**Your objective**
Set down the data below in full and exactly, minus the pictures.

-------- Supplied records

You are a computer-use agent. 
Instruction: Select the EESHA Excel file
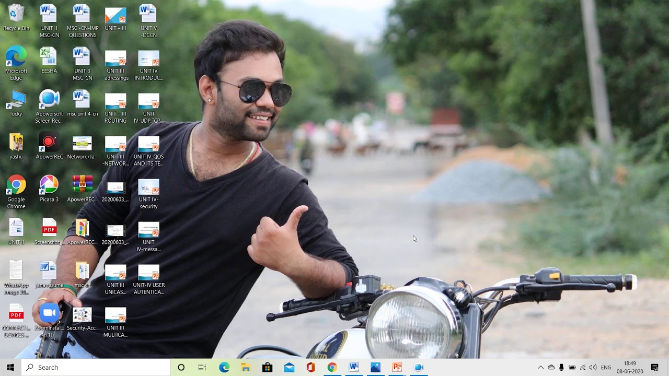pos(49,58)
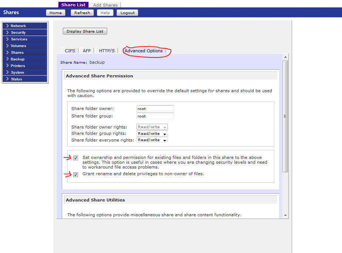Click the Share folder owner text field

155,109
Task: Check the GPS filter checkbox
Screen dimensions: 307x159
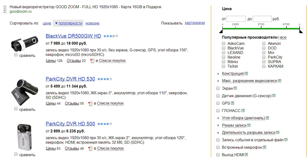Action: 218,103
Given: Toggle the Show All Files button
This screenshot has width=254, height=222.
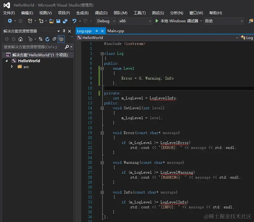Looking at the screenshot, I should click(x=61, y=39).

----------------

**The answer**
You are a computer-use agent. 
Instruction: Select the EESHA Excel file
pos(49,58)
Click the Share folder owner text field

155,109
Task: Check the GPS filter checkbox
Screen dimensions: 307x159
Action: 218,103
Given: Toggle the Show All Files button
This screenshot has width=254, height=222.
Looking at the screenshot, I should click(x=61, y=39).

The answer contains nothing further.